My perspective is as a "power user." I appreciate features that others may not even notice. For example, the top feature I would tout in Windows 11 is the new Terminal app. That replaces the old Command Prompt with a highly customizable tabbed interface for interacting with PowerShell, Linux, Azure and the old command shell. I also like the improvements to dark mode support, multiple monitor behavior (e.g. remembering where your windows were as you remove and re-add external monitors to your laptop), and ARM64 emulation that makes Windows on ARM very good (as I run multiple ARM-based Windows devices).
When it comes to staying up-to-date on Windows changes, what’s the best way for IT pros to approach their education and training? Is the Insider program a must?
At the very least, you should keep up with the announcements from the Windows Insider blog. That tells you about the changes that are released each week. I do think it makes sense to have a machine (one that you actually use day-to-day) running an Insider build of Windows so you can experience these changes. As an IT pro, you generally have access to multiple machines, so you can always fall back to using a different computer if you run into any issues, but I can't remember the last time I needed to do that -- sure, you might find a few annoyances and "known issues" in a build every now and then, but being able to experience and provide feedback on new features is certainly worthwhile. That said, I know a lot of IT pros don't always have any spare time, so I keep doing presentations on what's new in Windows 11 -- it doesn't feel new to me anymore, but I guess I'm not normal.
So… is it too early to talk about Windows 12?
Yes and no.

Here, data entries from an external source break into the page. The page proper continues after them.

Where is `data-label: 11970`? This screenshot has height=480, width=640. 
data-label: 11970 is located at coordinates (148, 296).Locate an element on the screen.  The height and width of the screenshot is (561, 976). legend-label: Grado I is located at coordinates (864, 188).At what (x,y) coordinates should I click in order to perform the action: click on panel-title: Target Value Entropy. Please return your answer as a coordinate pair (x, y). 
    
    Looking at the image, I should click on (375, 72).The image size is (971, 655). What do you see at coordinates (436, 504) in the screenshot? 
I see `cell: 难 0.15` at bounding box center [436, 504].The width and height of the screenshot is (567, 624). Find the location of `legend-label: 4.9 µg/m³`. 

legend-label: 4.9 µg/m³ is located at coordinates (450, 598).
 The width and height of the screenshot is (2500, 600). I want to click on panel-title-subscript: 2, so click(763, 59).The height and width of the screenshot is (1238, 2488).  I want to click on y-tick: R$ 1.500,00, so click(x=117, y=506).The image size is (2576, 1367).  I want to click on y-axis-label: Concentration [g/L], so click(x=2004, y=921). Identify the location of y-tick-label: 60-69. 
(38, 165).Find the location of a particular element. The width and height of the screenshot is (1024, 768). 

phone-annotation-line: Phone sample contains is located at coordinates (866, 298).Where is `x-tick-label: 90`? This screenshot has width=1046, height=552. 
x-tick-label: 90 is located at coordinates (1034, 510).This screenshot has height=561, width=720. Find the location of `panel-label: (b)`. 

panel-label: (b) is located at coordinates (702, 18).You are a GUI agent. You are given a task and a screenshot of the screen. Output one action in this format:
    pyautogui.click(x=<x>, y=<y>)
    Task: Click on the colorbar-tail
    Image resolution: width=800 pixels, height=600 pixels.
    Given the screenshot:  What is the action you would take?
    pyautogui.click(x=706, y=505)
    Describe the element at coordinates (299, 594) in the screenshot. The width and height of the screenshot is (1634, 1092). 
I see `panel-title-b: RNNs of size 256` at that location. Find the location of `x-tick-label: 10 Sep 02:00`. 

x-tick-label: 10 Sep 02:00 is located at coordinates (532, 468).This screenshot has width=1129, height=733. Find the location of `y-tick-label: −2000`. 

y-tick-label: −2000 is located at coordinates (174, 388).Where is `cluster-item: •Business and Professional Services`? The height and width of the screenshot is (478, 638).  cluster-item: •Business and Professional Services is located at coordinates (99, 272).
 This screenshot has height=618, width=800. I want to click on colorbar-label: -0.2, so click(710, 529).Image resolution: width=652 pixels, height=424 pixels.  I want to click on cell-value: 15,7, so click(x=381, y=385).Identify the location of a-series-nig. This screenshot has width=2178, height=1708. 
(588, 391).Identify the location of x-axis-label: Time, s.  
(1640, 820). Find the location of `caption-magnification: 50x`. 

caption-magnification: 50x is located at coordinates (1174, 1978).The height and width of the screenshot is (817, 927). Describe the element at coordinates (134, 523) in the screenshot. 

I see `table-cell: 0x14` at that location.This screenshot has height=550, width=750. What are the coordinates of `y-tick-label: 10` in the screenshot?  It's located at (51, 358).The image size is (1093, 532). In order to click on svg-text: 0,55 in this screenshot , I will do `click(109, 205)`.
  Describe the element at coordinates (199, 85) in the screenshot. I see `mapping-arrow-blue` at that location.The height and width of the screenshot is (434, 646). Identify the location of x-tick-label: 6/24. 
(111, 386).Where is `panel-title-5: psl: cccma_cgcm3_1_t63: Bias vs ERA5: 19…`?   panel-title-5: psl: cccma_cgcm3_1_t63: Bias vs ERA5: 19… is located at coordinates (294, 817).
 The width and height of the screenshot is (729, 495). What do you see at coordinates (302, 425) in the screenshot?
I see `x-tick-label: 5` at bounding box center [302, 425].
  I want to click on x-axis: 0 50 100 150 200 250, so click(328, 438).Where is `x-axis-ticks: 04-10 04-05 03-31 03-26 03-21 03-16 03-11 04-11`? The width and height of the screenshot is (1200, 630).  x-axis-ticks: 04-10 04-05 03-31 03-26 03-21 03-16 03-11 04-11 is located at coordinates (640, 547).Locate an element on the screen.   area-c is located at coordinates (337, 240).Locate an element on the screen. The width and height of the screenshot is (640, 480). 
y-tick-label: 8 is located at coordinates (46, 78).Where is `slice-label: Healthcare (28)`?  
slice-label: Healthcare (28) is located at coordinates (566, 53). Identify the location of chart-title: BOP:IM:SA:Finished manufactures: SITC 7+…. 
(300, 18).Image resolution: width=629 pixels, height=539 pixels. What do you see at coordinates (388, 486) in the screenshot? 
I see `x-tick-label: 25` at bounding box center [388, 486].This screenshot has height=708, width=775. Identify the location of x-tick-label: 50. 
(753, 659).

The rumors are flying about a potential Windows 12 release in 2024, which Microsoft flatly denies. But it doesn't really matter if that next release (24H2, due in October 2024) is called Windows 11 24H2 or Windows 12 -- we know that it will continue to refine the Windows 11 experience, add lots of new AI-focused features, and improve security of the Windows platform. There are some other rumored efforts going on to bring some of the Windows 10x features to market (e.g. through smaller OS editions to compete with Chromebooks; state separation to make the OS read-only and easier to upgrade), but those could potentially be longer-term bets. I don't think anyone will truly be able to answer the "will there be a Windows 12" release until mid-2024, and even then it's likely to be more of a marketing-driven decision than a tech-driven one.